PROMPT »
Set out every line of the items below as a numbered list, skipping blank lines and leaving the pictures out.

DATA EXCERPTS »
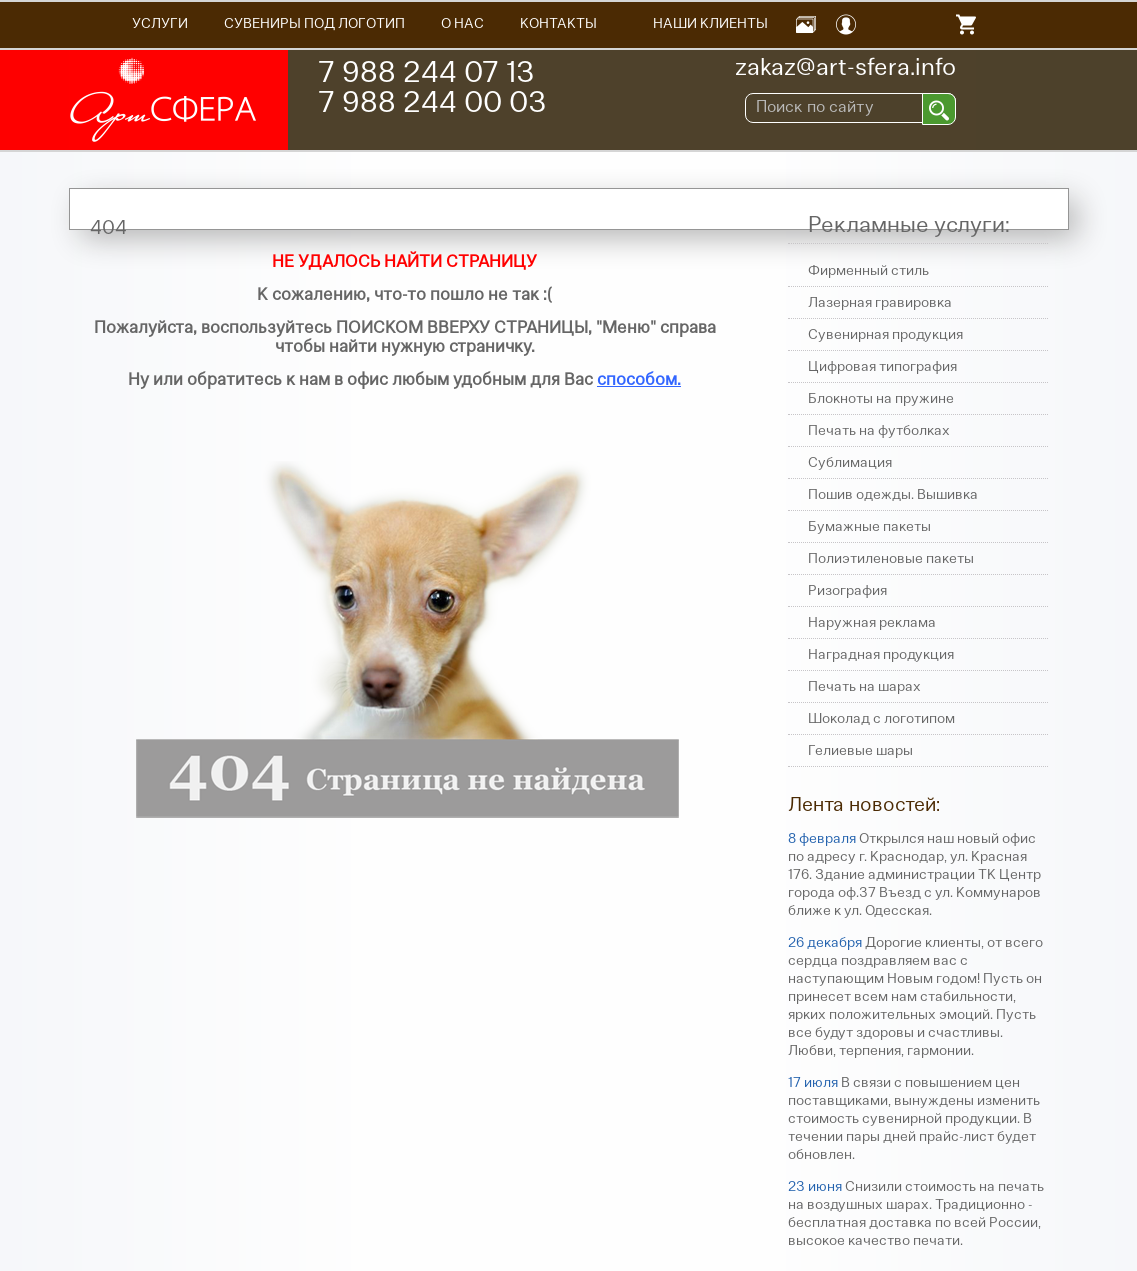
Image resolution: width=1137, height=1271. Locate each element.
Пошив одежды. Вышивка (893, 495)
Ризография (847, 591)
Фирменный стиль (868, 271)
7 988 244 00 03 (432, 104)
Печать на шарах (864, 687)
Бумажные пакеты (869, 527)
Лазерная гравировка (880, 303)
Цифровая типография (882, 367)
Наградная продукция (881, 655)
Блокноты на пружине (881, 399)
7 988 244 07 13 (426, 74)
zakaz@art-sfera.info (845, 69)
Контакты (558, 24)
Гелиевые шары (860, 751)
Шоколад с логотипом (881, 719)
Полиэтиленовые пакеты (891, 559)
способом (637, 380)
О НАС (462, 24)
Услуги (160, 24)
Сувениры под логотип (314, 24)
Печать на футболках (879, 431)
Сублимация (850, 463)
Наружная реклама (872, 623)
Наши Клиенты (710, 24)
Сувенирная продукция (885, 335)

FINAL RESULT »
1. Image resolution: width=1137, height=1271. Locate each element.
2. Пошив одежды. Вышивка (893, 495)
3. Ризография (847, 591)
4. Фирменный стиль (868, 271)
5. 7 988 244 00 03 (432, 104)
6. Печать на шарах (864, 687)
7. Бумажные пакеты (869, 527)
8. Лазерная гравировка (880, 303)
9. Цифровая типография (882, 367)
10. Наградная продукция (881, 655)
11. Блокноты на пружине (881, 399)
12. 7 988 244 07 13 (426, 74)
13. zakaz@art-sfera.info (845, 69)
14. Контакты (558, 24)
15. Гелиевые шары (860, 751)
16. Шоколад с логотипом (881, 719)
17. Полиэтиленовые пакеты (891, 559)
18. способом (637, 380)
19. О НАС (462, 24)
20. Услуги (160, 24)
21. Сувениры под логотип (314, 24)
22. Печать на футболках (879, 431)
23. Сублимация (850, 463)
24. Наружная реклама (872, 623)
25. Наши Клиенты (710, 24)
26. Сувенирная продукция (885, 335)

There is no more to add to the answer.